The TAC bundle is a 64-byte (512-bit) VLIW word, the same physical width as the TEC bundle, but it reuses the SCS bundle's low-region slot layout and leaves the upper 320 bits unwritten — it spends its width on many concurrent scalar-style address ops, not on vector compute.
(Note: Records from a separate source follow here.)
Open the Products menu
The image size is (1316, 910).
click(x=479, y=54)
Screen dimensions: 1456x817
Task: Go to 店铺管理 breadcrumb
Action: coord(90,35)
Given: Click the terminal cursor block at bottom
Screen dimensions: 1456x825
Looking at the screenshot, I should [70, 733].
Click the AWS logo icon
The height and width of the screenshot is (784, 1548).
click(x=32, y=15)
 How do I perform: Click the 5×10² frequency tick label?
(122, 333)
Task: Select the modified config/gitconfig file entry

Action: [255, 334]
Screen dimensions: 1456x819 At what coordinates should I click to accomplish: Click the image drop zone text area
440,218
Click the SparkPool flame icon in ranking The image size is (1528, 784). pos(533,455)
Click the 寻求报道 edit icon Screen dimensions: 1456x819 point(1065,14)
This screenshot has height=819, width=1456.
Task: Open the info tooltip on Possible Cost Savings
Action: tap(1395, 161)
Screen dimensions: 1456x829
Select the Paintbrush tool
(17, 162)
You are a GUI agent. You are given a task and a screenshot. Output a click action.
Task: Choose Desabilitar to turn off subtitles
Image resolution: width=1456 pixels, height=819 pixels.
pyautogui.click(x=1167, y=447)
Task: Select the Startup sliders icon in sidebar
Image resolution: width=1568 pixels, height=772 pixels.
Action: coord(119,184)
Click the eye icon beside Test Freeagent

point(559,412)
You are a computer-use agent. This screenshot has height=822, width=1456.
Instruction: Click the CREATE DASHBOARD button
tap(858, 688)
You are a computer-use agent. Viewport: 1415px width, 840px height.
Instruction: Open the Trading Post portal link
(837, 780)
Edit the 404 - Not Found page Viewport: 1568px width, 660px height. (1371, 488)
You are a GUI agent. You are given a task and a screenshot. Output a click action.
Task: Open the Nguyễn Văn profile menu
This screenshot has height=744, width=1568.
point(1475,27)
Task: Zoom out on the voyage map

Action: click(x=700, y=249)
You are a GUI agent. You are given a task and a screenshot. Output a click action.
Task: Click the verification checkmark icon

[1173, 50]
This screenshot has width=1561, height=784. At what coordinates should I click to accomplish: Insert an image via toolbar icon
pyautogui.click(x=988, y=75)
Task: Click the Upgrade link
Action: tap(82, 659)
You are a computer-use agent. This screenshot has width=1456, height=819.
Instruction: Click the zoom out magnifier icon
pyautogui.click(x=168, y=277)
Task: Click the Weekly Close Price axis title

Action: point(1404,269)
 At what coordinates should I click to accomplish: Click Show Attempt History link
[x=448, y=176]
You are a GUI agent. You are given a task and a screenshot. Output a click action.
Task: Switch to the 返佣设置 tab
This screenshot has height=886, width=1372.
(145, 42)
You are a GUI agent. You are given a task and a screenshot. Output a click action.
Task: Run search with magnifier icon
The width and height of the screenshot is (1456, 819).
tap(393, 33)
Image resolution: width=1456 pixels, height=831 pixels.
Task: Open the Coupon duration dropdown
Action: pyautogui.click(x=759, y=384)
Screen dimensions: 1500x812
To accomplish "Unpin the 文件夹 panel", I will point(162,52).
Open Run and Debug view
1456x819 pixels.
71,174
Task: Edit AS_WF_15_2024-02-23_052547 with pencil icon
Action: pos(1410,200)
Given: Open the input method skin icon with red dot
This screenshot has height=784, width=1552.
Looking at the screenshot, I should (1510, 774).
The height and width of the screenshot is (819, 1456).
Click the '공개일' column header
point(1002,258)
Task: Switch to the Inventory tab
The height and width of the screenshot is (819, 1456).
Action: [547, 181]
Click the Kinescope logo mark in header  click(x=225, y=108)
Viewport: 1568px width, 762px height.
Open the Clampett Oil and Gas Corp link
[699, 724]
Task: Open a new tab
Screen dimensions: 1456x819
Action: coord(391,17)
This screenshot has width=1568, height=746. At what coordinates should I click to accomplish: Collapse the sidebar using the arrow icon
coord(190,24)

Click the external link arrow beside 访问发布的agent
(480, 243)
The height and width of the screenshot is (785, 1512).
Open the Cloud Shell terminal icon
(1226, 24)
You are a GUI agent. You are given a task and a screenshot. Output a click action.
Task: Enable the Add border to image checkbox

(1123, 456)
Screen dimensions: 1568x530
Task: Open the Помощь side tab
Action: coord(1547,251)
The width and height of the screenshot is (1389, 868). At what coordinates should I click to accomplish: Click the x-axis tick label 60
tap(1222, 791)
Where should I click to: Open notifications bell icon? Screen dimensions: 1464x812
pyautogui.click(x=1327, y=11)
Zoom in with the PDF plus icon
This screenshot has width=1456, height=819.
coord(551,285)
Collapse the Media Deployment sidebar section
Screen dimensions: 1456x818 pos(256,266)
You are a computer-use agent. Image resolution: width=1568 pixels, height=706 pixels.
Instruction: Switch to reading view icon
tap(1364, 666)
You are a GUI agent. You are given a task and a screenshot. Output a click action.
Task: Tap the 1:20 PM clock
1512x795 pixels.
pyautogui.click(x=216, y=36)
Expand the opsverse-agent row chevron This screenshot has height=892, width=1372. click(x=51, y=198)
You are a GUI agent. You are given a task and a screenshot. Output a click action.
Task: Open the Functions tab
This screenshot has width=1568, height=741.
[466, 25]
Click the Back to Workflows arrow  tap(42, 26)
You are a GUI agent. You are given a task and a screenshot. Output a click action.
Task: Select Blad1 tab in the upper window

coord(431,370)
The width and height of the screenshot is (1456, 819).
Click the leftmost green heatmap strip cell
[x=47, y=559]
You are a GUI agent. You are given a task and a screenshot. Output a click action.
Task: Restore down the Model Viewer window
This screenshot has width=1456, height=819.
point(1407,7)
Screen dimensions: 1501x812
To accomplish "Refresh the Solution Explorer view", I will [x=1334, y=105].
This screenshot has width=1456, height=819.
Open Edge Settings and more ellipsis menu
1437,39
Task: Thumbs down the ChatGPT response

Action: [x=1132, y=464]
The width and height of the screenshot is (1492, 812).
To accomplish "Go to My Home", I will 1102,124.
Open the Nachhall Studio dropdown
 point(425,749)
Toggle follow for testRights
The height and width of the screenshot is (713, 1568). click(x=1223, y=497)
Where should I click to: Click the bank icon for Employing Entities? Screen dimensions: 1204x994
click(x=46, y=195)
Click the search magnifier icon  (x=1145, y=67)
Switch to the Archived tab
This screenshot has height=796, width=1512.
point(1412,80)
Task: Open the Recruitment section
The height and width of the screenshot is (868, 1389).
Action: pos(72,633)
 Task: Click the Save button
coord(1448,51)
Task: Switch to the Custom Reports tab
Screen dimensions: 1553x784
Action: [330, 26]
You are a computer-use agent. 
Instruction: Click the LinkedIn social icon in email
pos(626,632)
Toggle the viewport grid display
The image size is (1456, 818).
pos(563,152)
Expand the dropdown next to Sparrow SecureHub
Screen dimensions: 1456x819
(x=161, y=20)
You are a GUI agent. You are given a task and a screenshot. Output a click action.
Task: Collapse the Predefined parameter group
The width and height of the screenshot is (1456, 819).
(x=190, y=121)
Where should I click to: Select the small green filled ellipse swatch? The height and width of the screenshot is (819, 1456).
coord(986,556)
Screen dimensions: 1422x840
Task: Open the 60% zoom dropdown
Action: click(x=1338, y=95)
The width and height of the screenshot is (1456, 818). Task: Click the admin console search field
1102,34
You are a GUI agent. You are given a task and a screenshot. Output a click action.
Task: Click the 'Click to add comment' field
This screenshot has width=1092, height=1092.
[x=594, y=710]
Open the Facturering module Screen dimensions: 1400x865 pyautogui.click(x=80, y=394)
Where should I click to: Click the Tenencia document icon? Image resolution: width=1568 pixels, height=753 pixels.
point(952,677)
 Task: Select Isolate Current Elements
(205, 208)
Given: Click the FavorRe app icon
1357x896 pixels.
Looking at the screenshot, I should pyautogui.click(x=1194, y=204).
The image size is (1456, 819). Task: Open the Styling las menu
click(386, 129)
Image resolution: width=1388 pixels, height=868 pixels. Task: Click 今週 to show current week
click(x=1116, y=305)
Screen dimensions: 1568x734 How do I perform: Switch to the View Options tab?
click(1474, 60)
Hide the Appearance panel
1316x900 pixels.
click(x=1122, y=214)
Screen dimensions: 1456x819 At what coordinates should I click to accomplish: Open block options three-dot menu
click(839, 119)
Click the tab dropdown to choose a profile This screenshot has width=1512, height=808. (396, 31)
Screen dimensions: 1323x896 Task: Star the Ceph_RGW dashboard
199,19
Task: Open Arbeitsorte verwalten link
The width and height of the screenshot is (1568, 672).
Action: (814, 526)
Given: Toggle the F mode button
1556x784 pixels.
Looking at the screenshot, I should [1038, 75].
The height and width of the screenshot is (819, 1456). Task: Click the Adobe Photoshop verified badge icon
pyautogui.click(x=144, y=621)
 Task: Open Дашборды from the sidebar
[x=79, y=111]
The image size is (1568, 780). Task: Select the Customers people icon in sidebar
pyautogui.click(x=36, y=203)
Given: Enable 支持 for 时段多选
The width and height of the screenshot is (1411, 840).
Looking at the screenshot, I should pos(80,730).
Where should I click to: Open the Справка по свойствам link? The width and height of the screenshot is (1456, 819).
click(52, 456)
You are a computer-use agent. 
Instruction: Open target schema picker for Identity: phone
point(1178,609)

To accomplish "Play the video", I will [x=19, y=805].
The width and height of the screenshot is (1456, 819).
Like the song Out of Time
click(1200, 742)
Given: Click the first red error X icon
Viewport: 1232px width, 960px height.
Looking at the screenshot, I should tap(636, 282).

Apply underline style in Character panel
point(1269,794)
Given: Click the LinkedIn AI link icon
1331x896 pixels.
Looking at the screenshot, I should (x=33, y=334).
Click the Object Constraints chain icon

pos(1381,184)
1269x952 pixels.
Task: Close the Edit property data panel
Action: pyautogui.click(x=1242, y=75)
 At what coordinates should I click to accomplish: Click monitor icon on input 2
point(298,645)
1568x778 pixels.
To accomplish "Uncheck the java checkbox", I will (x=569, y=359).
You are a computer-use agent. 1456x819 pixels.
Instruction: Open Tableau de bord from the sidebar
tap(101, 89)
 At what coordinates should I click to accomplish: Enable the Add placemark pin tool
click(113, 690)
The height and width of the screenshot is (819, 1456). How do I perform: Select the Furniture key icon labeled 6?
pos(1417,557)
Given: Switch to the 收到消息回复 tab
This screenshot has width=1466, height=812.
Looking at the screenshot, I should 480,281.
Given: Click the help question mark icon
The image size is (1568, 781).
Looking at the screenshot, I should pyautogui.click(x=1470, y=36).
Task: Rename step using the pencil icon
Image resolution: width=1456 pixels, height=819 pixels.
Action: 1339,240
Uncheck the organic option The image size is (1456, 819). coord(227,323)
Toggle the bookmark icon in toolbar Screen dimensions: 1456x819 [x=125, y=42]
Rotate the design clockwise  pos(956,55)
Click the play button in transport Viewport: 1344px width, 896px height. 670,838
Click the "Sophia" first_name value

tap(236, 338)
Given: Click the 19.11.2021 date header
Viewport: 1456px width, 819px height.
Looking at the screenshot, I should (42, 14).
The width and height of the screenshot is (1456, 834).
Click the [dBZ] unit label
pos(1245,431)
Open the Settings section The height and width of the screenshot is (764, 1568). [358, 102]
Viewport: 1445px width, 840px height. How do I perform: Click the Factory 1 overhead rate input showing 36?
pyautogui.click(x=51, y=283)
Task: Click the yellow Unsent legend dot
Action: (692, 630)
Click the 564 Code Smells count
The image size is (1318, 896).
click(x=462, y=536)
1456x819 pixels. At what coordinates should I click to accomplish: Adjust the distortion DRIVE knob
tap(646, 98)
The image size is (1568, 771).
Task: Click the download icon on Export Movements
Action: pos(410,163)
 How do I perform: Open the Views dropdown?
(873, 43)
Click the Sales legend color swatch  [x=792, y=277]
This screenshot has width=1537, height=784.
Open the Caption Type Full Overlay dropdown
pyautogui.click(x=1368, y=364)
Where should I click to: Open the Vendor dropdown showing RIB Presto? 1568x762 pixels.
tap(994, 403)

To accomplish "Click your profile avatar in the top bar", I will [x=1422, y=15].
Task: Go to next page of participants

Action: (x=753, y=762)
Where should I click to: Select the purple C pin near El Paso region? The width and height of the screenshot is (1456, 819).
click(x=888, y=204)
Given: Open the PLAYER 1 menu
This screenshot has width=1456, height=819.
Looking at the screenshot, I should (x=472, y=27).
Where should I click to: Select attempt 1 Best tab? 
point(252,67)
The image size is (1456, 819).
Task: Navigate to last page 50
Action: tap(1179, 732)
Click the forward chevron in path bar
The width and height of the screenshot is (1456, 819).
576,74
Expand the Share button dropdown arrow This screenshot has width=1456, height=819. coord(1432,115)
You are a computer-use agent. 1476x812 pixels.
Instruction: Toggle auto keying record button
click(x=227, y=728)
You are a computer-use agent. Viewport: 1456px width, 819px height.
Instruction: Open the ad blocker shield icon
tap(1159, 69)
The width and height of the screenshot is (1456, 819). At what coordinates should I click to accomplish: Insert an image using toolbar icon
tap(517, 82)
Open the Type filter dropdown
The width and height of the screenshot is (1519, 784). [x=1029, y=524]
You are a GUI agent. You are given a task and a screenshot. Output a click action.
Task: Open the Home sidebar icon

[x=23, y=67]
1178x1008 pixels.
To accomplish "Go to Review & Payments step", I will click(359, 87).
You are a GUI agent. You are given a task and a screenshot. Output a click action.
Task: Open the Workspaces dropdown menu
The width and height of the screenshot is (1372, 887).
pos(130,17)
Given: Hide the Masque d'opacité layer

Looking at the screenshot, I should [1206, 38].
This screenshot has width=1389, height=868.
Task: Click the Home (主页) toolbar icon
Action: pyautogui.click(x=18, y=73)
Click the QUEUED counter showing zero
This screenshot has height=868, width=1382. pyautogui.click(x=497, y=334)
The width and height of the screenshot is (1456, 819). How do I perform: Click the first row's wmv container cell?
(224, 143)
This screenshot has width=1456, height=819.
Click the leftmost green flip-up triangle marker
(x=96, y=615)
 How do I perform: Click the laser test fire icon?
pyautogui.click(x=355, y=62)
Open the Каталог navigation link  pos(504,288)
This page documents the codec/template identity of the engine, the 64-byte bundle and its slot-base byte/bit offsets (recovered from the BitCopy destination immediates inside each per-slot Encoder::Encode), the op roster it executes (which is the SCS scalar/stream set, gated to the address subset), and the per-generation presence with the decompile counts that confirm 6acc60406 = 0.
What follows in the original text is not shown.